Из каждого этажа докторского дома в сад выходит по пяти окон. Дом двухэтажный, под черепичной кровлей, с выступающей мансардой. Ставни, выкрашенные в зеленый цвет, резко выделяются на сероватом фоне стен, а вместо лепных украшений между этажами вьются виноградные лозы, они протянулись от угла до угла наподобие фриза. Внизу, прижавшись к стене, чахнут кусты бенгальской розы, в дождь их заливает с крыши, так как нет водосточных труб. Если войти с парадного хода, то направо от лестничной площадки, служащей передней, будет гостиная в четыре окна, смотрят они и во двор и в сад. В гостиной этой, о которой, как видно, немало пекся покойный хозяин, потратив на нее немало своих сбережений, – паркетный пол, стены обшиты деревянными панелями, а вверху обиты ткаными шпалерами позапрошлого века. Большие глубокие кресла, крытые китайским шелком в цветах, старинные вызолоченные подсвечники, украшающие камин, и занавеси с пышными кистями – все говорило о том, что священник жил в достатке. Бенаси дополнил убранство, не лишенное своеобразия, двумя деревянными консолями в резных гирляндах, поставленными в простенках между окнами, и часами в черепаховом футляре с медной инкрустацией, которые красовались на камине. Доктор редко заходил в эту комнату, воздух в ней был затхлый, как всегда в запертых помещениях. Там застоялся крепкий запах табака, напоминавший о покойном кюре, – казалось, запах этот шел из уголка, возле камина, где любил сиживать кюре. Два больших кресла с подушками стояли друг против друга у камина, где огонь не разводился со дня отъезда Гравье, сейчас же там ярко пылали еловые дрова.

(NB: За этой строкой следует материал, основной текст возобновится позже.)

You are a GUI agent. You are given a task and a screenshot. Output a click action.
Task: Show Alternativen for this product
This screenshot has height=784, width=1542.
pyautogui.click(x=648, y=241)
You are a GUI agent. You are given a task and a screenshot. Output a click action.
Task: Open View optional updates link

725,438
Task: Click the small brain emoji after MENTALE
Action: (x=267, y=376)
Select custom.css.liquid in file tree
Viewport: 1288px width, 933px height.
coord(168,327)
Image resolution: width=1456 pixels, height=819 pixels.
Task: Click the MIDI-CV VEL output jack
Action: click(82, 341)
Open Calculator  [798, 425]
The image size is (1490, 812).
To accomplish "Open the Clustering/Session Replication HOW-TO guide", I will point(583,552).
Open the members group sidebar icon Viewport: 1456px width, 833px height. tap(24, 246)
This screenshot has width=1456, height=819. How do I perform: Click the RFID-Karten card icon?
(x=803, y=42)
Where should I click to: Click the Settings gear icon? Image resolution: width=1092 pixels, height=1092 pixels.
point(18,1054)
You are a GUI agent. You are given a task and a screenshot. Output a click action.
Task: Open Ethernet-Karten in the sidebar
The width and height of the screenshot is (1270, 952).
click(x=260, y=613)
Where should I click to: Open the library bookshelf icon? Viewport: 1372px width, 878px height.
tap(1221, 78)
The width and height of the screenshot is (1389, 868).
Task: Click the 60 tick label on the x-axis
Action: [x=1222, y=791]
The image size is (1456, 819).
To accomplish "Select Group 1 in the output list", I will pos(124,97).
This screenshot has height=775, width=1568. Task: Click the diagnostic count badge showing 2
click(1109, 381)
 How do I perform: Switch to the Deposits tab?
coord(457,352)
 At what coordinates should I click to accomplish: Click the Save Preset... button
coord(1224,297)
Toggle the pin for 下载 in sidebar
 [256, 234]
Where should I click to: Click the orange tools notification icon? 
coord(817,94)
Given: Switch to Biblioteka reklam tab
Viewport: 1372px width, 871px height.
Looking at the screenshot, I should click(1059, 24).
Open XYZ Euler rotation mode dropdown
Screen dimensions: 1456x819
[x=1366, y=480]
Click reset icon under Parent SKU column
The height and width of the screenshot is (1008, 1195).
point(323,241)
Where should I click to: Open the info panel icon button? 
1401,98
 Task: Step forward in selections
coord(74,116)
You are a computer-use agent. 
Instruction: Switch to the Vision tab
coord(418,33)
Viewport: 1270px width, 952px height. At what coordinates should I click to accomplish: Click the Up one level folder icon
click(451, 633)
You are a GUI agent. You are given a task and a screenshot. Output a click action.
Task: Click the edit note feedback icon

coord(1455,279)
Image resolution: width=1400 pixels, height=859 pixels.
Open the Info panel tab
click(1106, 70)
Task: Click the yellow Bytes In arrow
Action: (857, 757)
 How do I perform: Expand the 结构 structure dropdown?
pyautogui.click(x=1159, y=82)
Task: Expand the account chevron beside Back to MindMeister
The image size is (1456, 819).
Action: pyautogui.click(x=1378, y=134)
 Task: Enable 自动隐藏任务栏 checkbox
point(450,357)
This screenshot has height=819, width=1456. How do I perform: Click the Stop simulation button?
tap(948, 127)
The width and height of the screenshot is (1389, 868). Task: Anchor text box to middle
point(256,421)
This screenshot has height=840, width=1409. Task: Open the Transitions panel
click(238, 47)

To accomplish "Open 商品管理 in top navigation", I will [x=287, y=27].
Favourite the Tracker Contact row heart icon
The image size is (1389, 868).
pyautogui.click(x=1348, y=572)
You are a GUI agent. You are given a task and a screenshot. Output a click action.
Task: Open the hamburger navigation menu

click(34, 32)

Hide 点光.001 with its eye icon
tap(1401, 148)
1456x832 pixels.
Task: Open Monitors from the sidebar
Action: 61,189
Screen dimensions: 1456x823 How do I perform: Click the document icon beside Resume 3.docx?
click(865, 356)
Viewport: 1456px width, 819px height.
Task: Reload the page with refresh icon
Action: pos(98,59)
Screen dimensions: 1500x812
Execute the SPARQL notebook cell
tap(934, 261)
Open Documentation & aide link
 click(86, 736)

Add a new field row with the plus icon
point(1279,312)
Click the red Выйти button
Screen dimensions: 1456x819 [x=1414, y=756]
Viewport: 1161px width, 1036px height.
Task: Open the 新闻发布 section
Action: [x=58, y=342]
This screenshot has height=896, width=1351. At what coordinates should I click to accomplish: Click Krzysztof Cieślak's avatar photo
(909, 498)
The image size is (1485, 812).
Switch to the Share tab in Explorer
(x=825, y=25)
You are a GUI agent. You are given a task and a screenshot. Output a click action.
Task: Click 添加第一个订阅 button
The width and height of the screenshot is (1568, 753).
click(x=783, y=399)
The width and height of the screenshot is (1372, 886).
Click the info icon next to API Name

– По вечерам еще холодновато, – заметил Бенаси. – Приятно погреться у камелька.
Женеста задумался, стараясь объяснить себе, почему доктор так беспечно относится к обычным житейским мелочам.
– Сударь, – сказал он, – у вас душа истинного гражданина, и удивительно, что, совершив многое, вы не попытались просветить и правительство.
Бенаси тихонько засмеялся грустным смехом.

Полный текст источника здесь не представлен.